Za komuny, której nigdy w Polsce nie było, wszyscy mówili ONI i każdy wiedział, o kogo chodzi. To było jednoznaczne. MY to naród a ONI to władza. Tak to funkcjonowało przez całe lata, używałem tego określenia w felietonach, monologach i skeczach, tak samo zresztą jak większość moich kolegów artystów. Wszystko skończyło się razem z objęciem władzy przez Wielką Solidarność! Ta władza była przecież nasza, a więc nie wypadało mówić o ONYCH i jeśli ktoś to jeszcze robił na estradzie, traktowany był jak ktoś, kto puścił bąka w salonie.
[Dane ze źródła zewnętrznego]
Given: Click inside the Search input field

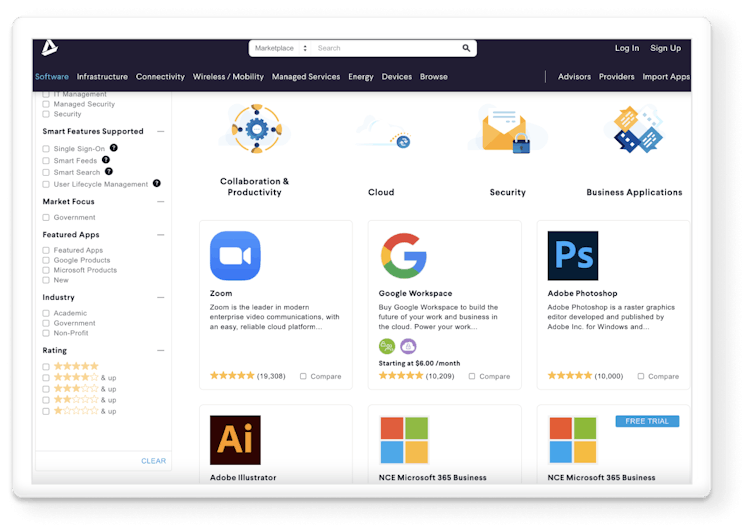Looking at the screenshot, I should click(x=385, y=48).

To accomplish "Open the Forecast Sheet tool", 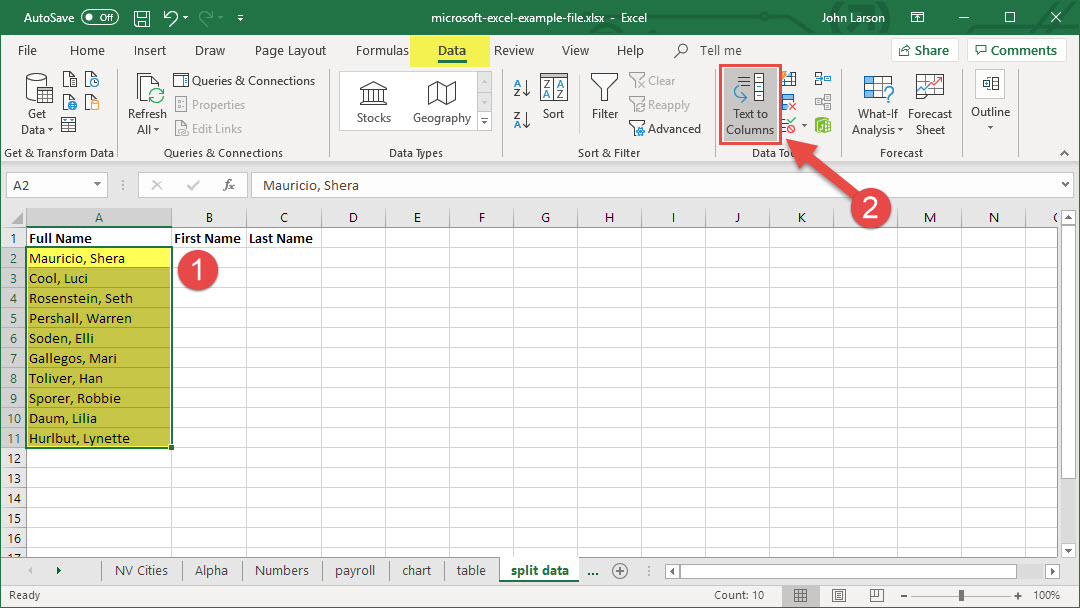I will (x=929, y=104).
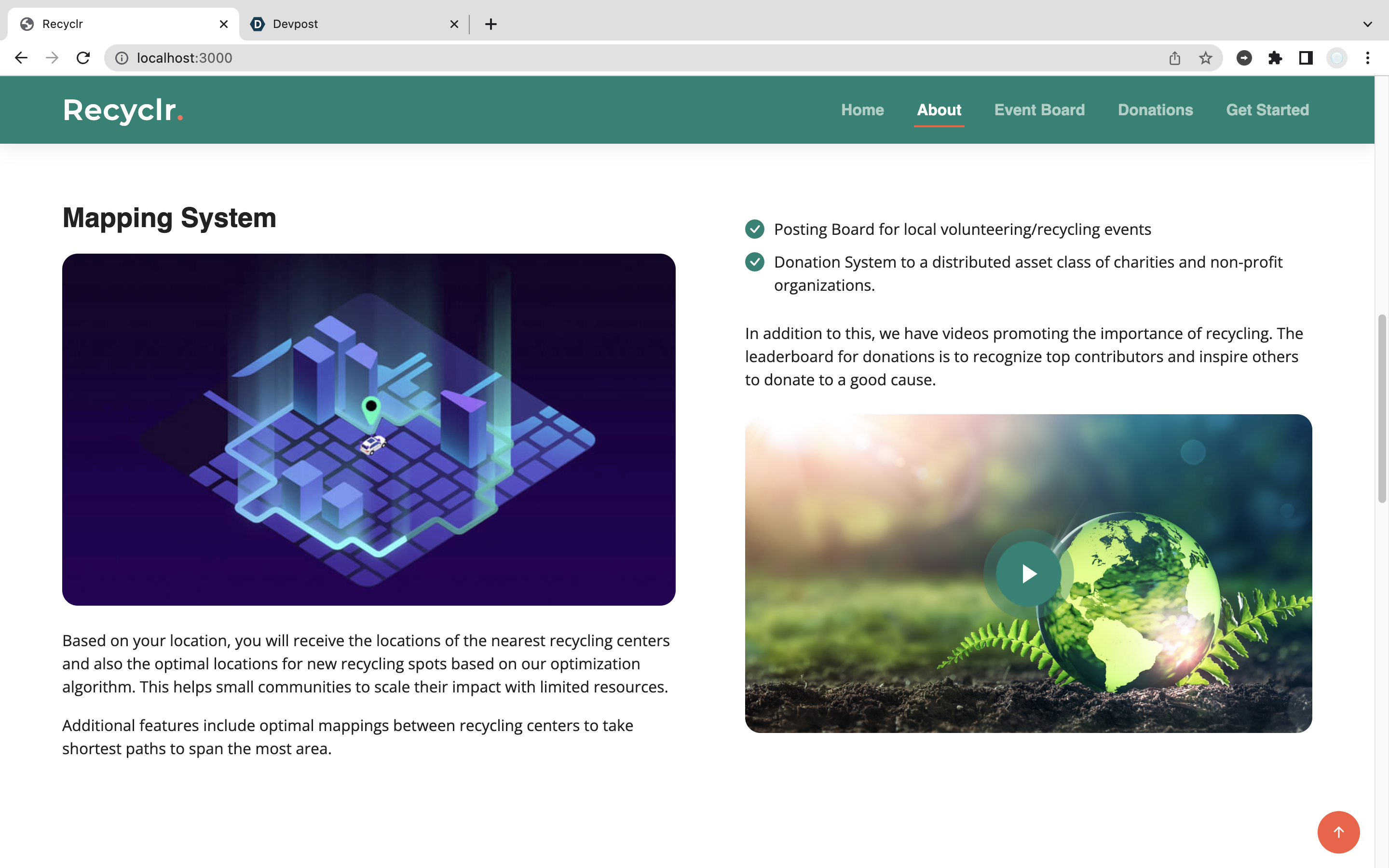Go to the Donations page link
This screenshot has width=1389, height=868.
[x=1155, y=109]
Określenie ONI wypadło z obiegu i pojawiło się na nowo stosunkowo niedawno.

Teraz jednak nie jest już tak jednoznaczne jak kiedyś, przynajmniej dla wszystkich „wybudzonych”. Każdy, kto odrobinę poszerzył świadomość, doskonale sobie zdaje sprawę, że myślami, emocjami i działaniami tworzy swój matriks. Żaden nie jest prawdziwy, mój także, podkreślam, żeby nie było. W każdym z matriksów władza wygląda inaczej: dla jednych to PiS, dla innych politycy sprzedawczyki każdej maści, albo Unia, Kościół, Chazarowie, masoneria, City o London, Wall Street, Reptilianie, mnóstwo jest tych, o których możemy mówić ONI. Dla każdego jest to ktoś inny, wszystko zależy od poziomu świadomości, ale jest wspólny mianownik, który ONYCH charakteryzuje. To ci, którzy zrobią wszystko, żeby… żeby pozbawić nas samodzielności, niezależności, pieniędzy, miłości, jedności a przede wszystkim wolności!  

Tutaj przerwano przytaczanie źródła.